[Start of Attachment]

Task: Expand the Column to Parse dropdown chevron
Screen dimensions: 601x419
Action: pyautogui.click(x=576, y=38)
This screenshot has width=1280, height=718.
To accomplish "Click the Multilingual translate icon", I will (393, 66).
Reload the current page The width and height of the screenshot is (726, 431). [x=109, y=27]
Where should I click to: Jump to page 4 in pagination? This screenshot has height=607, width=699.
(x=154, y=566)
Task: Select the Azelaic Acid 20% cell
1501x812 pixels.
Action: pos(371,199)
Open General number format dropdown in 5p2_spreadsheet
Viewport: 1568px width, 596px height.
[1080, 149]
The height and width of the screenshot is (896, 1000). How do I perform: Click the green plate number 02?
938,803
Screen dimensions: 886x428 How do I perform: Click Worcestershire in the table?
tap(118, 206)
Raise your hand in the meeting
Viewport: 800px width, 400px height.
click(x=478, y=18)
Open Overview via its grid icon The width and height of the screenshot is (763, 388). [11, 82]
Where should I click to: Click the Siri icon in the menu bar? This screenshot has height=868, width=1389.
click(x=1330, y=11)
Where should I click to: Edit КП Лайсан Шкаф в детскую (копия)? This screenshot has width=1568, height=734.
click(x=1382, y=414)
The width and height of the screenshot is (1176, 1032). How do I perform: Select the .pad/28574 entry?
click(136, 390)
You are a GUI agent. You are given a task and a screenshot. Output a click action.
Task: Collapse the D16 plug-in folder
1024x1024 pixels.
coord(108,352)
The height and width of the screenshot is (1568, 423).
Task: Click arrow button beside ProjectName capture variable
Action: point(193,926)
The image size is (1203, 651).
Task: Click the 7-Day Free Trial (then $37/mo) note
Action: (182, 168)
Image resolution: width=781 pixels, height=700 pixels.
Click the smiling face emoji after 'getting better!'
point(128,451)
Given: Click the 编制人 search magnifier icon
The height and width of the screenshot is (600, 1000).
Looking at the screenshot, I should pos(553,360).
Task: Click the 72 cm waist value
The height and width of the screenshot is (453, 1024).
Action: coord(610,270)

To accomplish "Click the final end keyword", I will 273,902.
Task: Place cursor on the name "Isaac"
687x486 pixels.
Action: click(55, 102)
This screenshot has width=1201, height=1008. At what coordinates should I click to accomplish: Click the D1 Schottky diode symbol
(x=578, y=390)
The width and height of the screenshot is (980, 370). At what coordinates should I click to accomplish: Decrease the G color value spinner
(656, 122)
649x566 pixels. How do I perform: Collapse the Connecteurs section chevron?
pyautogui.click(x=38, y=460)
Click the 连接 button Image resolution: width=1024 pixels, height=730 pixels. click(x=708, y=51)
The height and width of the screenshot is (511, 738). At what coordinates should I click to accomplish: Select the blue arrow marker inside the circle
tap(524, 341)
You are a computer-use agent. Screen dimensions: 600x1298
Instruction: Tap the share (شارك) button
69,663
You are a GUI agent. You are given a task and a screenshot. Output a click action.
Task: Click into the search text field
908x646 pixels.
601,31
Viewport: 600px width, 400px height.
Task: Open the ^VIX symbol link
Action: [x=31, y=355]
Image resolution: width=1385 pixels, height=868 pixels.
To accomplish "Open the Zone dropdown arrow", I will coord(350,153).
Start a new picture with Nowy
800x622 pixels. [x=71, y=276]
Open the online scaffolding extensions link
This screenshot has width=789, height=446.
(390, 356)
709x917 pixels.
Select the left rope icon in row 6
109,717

[End of Attachment]

Would you be able to transcribe every line of the data exactly?

Task: Expand the Column to Parse dropdown chevron
Screen dimensions: 601x419
Action: pyautogui.click(x=576, y=38)
This screenshot has width=1280, height=718.
To accomplish "Click the Multilingual translate icon", I will (393, 66).
Reload the current page The width and height of the screenshot is (726, 431). [x=109, y=27]
Where should I click to: Jump to page 4 in pagination? This screenshot has height=607, width=699.
(x=154, y=566)
Task: Select the Azelaic Acid 20% cell
1501x812 pixels.
Action: pos(371,199)
Open General number format dropdown in 5p2_spreadsheet
Viewport: 1568px width, 596px height.
[1080, 149]
The height and width of the screenshot is (896, 1000). How do I perform: Click the green plate number 02?
938,803
Screen dimensions: 886x428 How do I perform: Click Worcestershire in the table?
tap(118, 206)
Raise your hand in the meeting
Viewport: 800px width, 400px height.
click(x=478, y=18)
Open Overview via its grid icon The width and height of the screenshot is (763, 388). [11, 82]
Where should I click to: Click the Siri icon in the menu bar? This screenshot has height=868, width=1389.
click(x=1330, y=11)
Where should I click to: Edit КП Лайсан Шкаф в детскую (копия)? This screenshot has width=1568, height=734.
click(x=1382, y=414)
The width and height of the screenshot is (1176, 1032). How do I perform: Select the .pad/28574 entry?
click(136, 390)
You are a GUI agent. You are given a task and a screenshot. Output a click action.
Task: Collapse the D16 plug-in folder
1024x1024 pixels.
coord(108,352)
The height and width of the screenshot is (1568, 423).
Task: Click arrow button beside ProjectName capture variable
Action: point(193,926)
The image size is (1203, 651).
Task: Click the 7-Day Free Trial (then $37/mo) note
Action: (182, 168)
Image resolution: width=781 pixels, height=700 pixels.
Click the smiling face emoji after 'getting better!'
point(128,451)
Given: Click the 编制人 search magnifier icon
The height and width of the screenshot is (600, 1000).
Looking at the screenshot, I should pos(553,360).
Task: Click the 72 cm waist value
The height and width of the screenshot is (453, 1024).
Action: coord(610,270)

To accomplish "Click the final end keyword", I will 273,902.
Task: Place cursor on the name "Isaac"
687x486 pixels.
Action: click(55, 102)
This screenshot has width=1201, height=1008. At what coordinates should I click to accomplish: Click the D1 Schottky diode symbol
(x=578, y=390)
The width and height of the screenshot is (980, 370). At what coordinates should I click to accomplish: Decrease the G color value spinner
(656, 122)
649x566 pixels. How do I perform: Collapse the Connecteurs section chevron?
pyautogui.click(x=38, y=460)
Click the 连接 button Image resolution: width=1024 pixels, height=730 pixels. click(x=708, y=51)
The height and width of the screenshot is (511, 738). At what coordinates should I click to accomplish: Select the blue arrow marker inside the circle
tap(524, 341)
You are a computer-use agent. Screen dimensions: 600x1298
Instruction: Tap the share (شارك) button
69,663
You are a GUI agent. You are given a task and a screenshot. Output a click action.
Task: Click into the search text field
908x646 pixels.
601,31
Viewport: 600px width, 400px height.
Task: Open the ^VIX symbol link
Action: [x=31, y=355]
Image resolution: width=1385 pixels, height=868 pixels.
To accomplish "Open the Zone dropdown arrow", I will coord(350,153).
Start a new picture with Nowy
800x622 pixels. [x=71, y=276]
Open the online scaffolding extensions link
This screenshot has width=789, height=446.
(390, 356)
709x917 pixels.
Select the left rope icon in row 6
109,717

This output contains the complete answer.